OCT of the right and left macula demonstrated trace cystic retinal changes in both eyes (Figure 2). Fluorescein angiography (FA) exhibited normal arteriovenous transit times with no abnormal macular leakage. Electroretinogram (ERG) demonstrated significantly diminshed response to dim light in the dark-adapted state (Figure 3A). Responses to bright light under both dark- and light-adapted conditions reveal similarly delayed and reduced waveforms by about 30-50% (Figure 3B and 3C, respectively).

Figure 3A

Figure 3B

Figure 3C

Figure 3:  ERG showing significantly diminished response to dim light in the dark-adapted state (A) responses to bright light under dark-adapted (B) and light-adapted (C) conditions, both demonstrating similarly delayed and reduced waveforms by about 30-50%

What’s your diagnosis?

Clinical exam findings, including nummular pigmentary changes outside the arcades and trace cystoid changes on OCT, point to a vitreoretinal degenerative disease. An ERG revealing nearly extinguished rod responses, and similar responses to a standard single flash in both light-adapted and dark-adapted states, is suggestive of enhanced S-cone syndrome (ESCS). Further, genetic testing with a positive mutation in NR2E3 (retinal nuclear receptor subfamily 2, group E, member 3) clinches the ESCS diagnosis.

Discussion

ESCS was first described in 1990 as an autosomal recessive disorder related to mutations in NR2E3. Mutations in NR2E3 are also associated with Goldmann-Favre syndrome and clumped pigmentary retinal degeneration. These 3 retinal degenerative conditions display some phenotypic overlap and may be along a single disease spectrum.

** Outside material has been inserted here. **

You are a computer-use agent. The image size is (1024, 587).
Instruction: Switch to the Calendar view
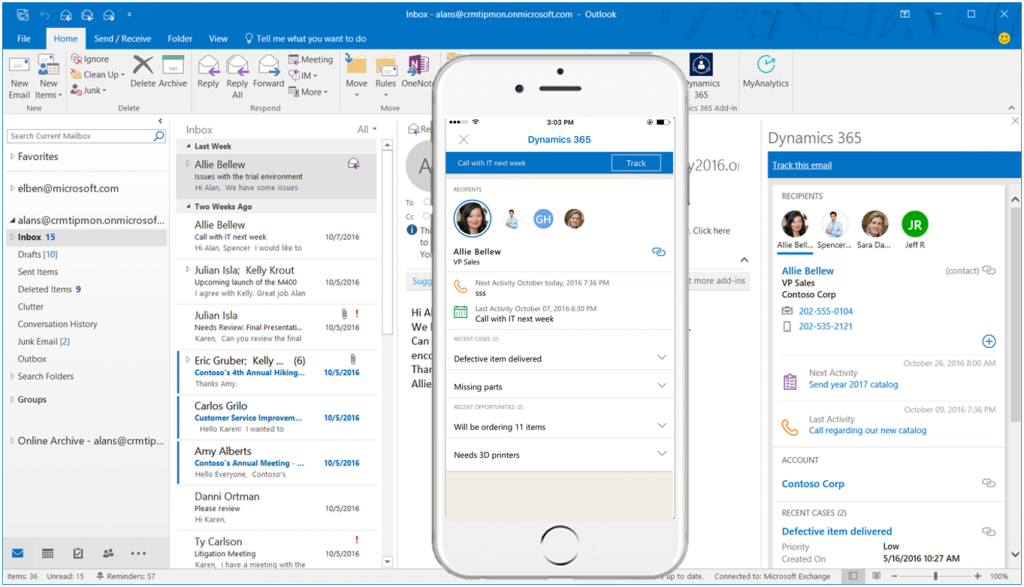(x=47, y=553)
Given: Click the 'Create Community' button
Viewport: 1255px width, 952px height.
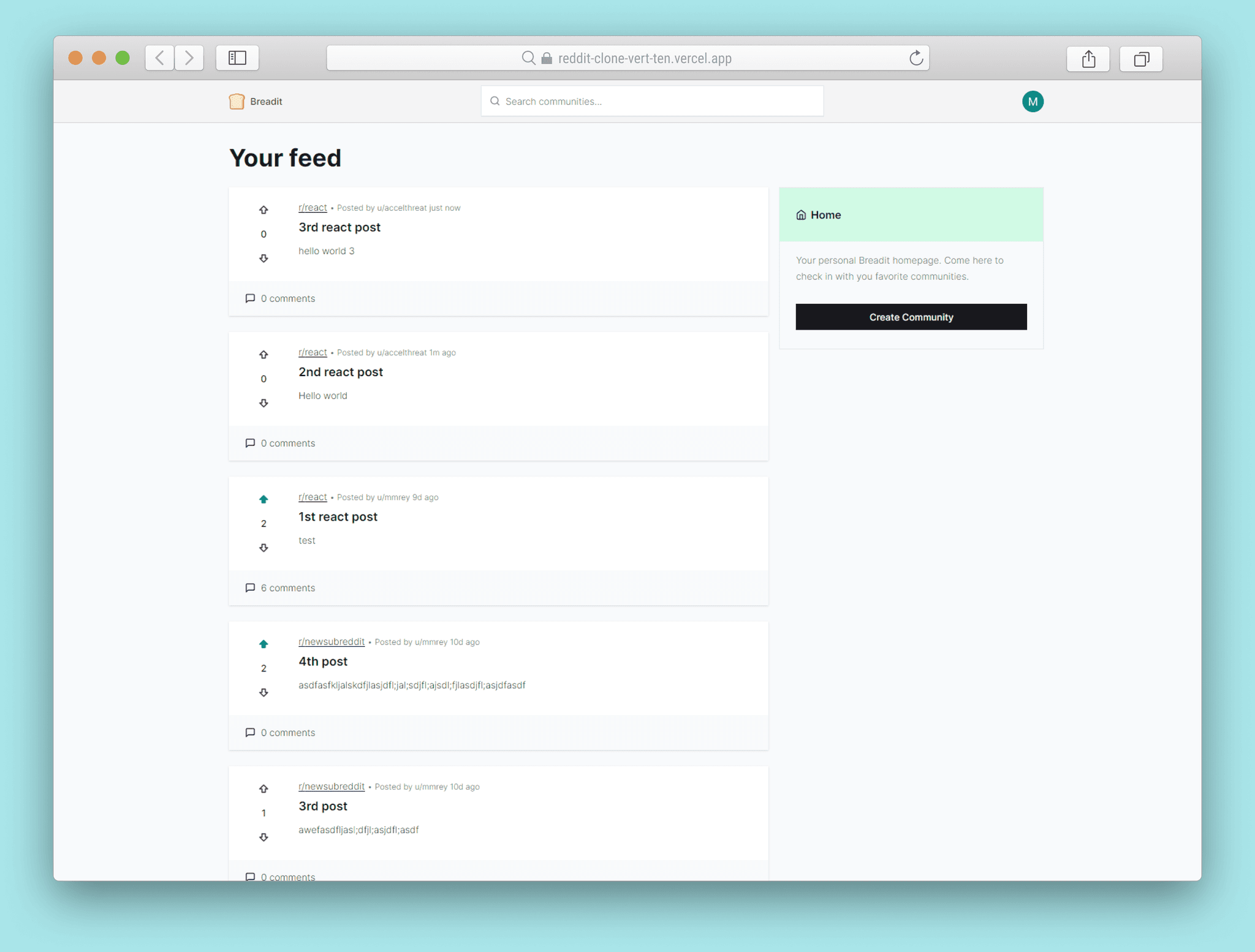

NR2E3 is expressed in the outer nuclear layer of the retina and is thought to normally suppress cone differentiation during embryogenesis. A loss of NR2E3 function results in decreased expression of rod photoreceptors and an increase in cone photoreceptors, specifically expressing the S-cone opsin, at the expense of the M- and L-cones.[1]

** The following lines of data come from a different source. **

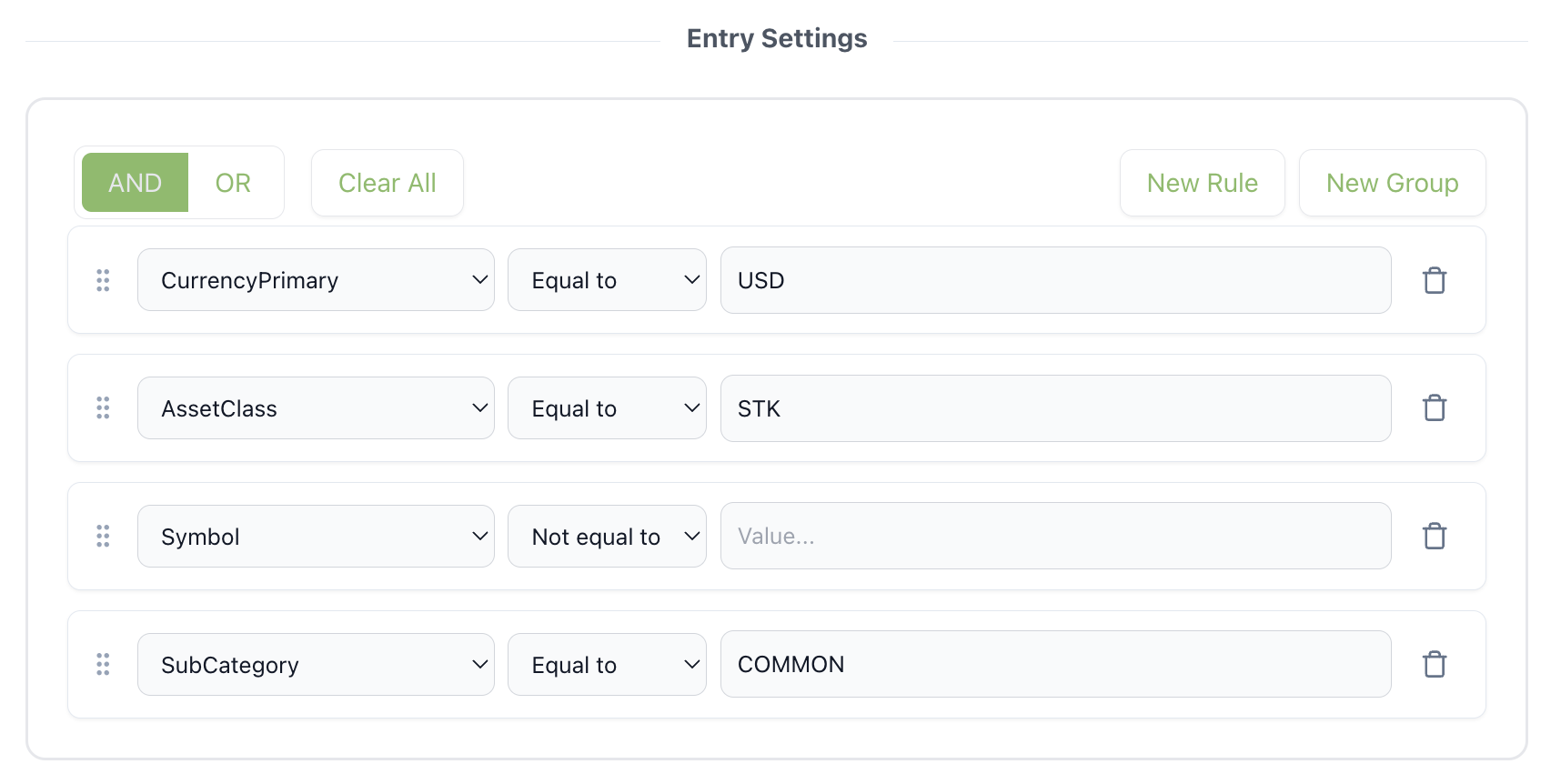
Task: Clear All rules
Action: 387,182
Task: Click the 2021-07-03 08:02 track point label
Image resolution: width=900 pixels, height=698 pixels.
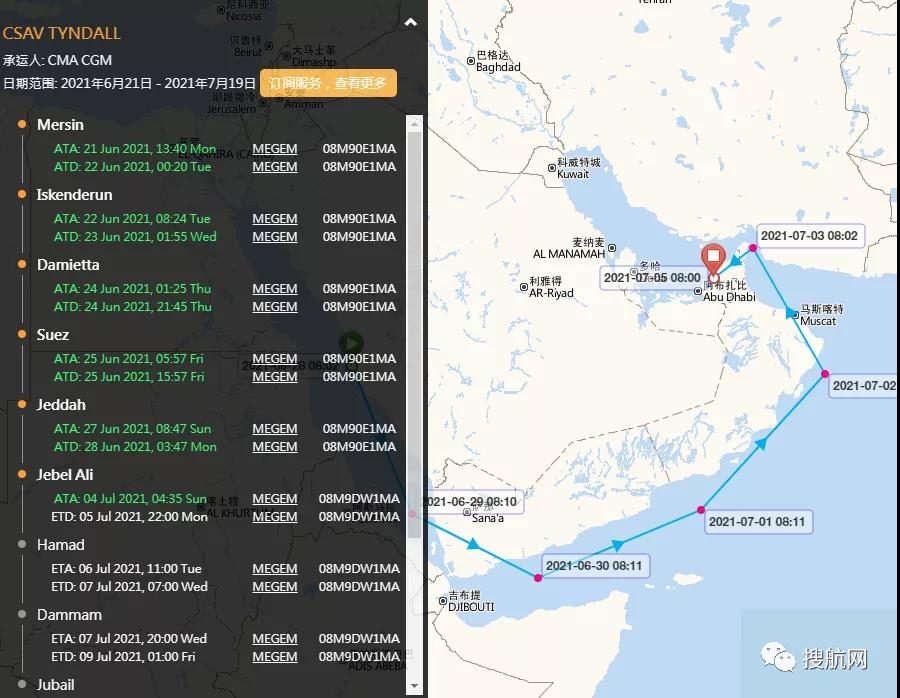Action: pos(809,236)
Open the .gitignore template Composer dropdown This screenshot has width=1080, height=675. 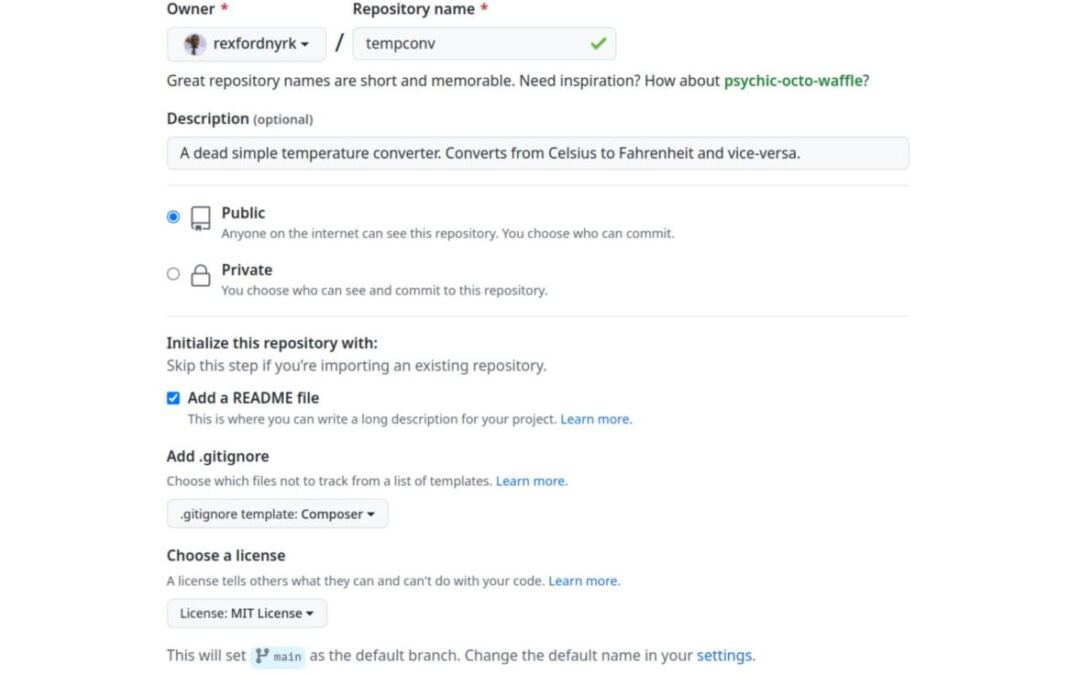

Patients with ESCS will often complain of nyctalopia in the first decade of life. A dark-adapted scotopic rod ERG will usually be undetectable due to the absence of rods. Both the dark-adapted and light-adapted photopic ERGs will have similar delayed, reduced responses, as both responses are driven by the S-cone system.[2]

Typical fundus findings include nummular pigmentary changes at the level of the RPE located outside the vascular arcades, which may lead to peripheral field constriction. Cystoid or schisis changes in the macula without leakage on FA are also common. Patients may also exhibit circumferential fibrosis of the macula or peripapillary area, torpedo-like lesions along the arcades, or yellow dots in normal areas of the peripheral retina.[3]

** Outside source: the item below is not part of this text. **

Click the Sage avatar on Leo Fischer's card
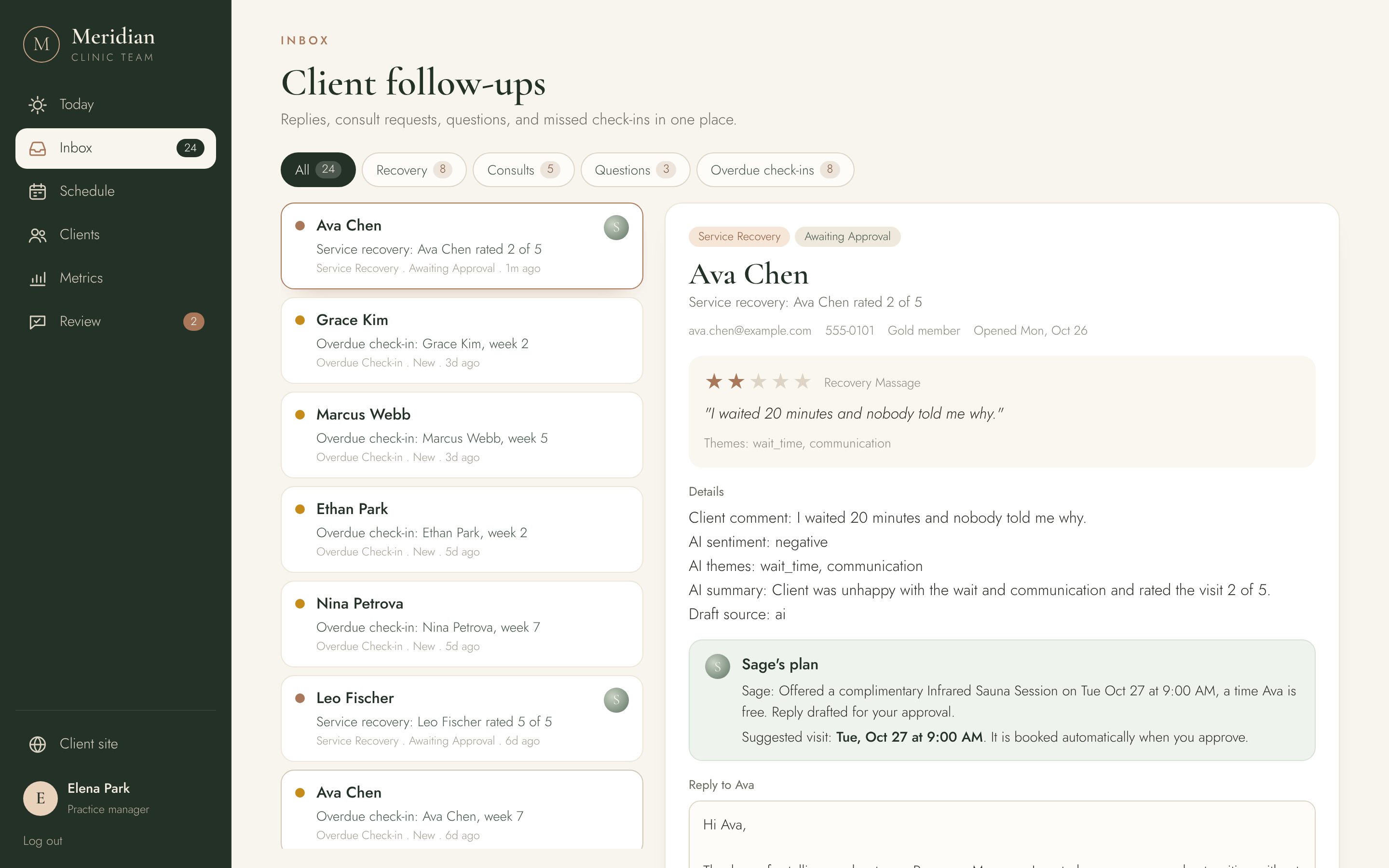 click(616, 700)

Due to variability in presentation, patients with ESCS are often misdiagnosed as having atypical retinitis pigmentosa (RP), congenital stationary night blindness (CSNB), or X-linked retinoschisis. Patients with both RP and CSNB also complain of nyctalopia and exhibit diminished rod responses on ERG; however, neither syndrome will lead to similar responses to bright light in the dark-adapted and light-adapted ERG states as seen in ESCS. Patients with X-linked retinoschisis conversely deny nyctalopia and will have a history of X-linked inheritance.

There is no known effective treatment for this condition. If retinal tears or rhegmatogenous retinal detachment occur, standard vitreoretinal management is recommended.

Take-home points

  1. Typical fundus findings in ESCS are nummular pigmentary changes at the level of the RPE outside the vascular arcades and cystoid or schisis changes in the macula.
  2. A rod ERG will be nearly undetectable, and both light- and dark-adapted photopic ERGs will have similar, delayed, reduced responses in ESCS. This aids in differentiation from RP and CSNB.
  3. ESCS will exhibit a genetic mutation in NR2E3.
  4. There is no known treatment of ESCS.

References

  1. Tang S, Ding X, Luo Y. Hereditary vitreoretinal degenerations. In: Retina. 5th ed. New York, NY. Elsevier; 2013:847-848. doi:10.1016/B978-1-4557-0737-9.00041-2.
  2. Vincent A, Robson AG, Holder GE. Pathognomonic (diagnostic) ERGs: A review and update. Retina. 2013;33(1):5-12. doi:10.1097/IAE.0b013e31827e2306.
  3. Yzer S, Barbazetto I, Allikmets R, et al. Expanded clinical spectrum of enhanced S-cone syndrome. JAMA Ophthalmol. 2013;131(10):1324-1330. doi:10.1001/jamaophthalmol.2013.4349.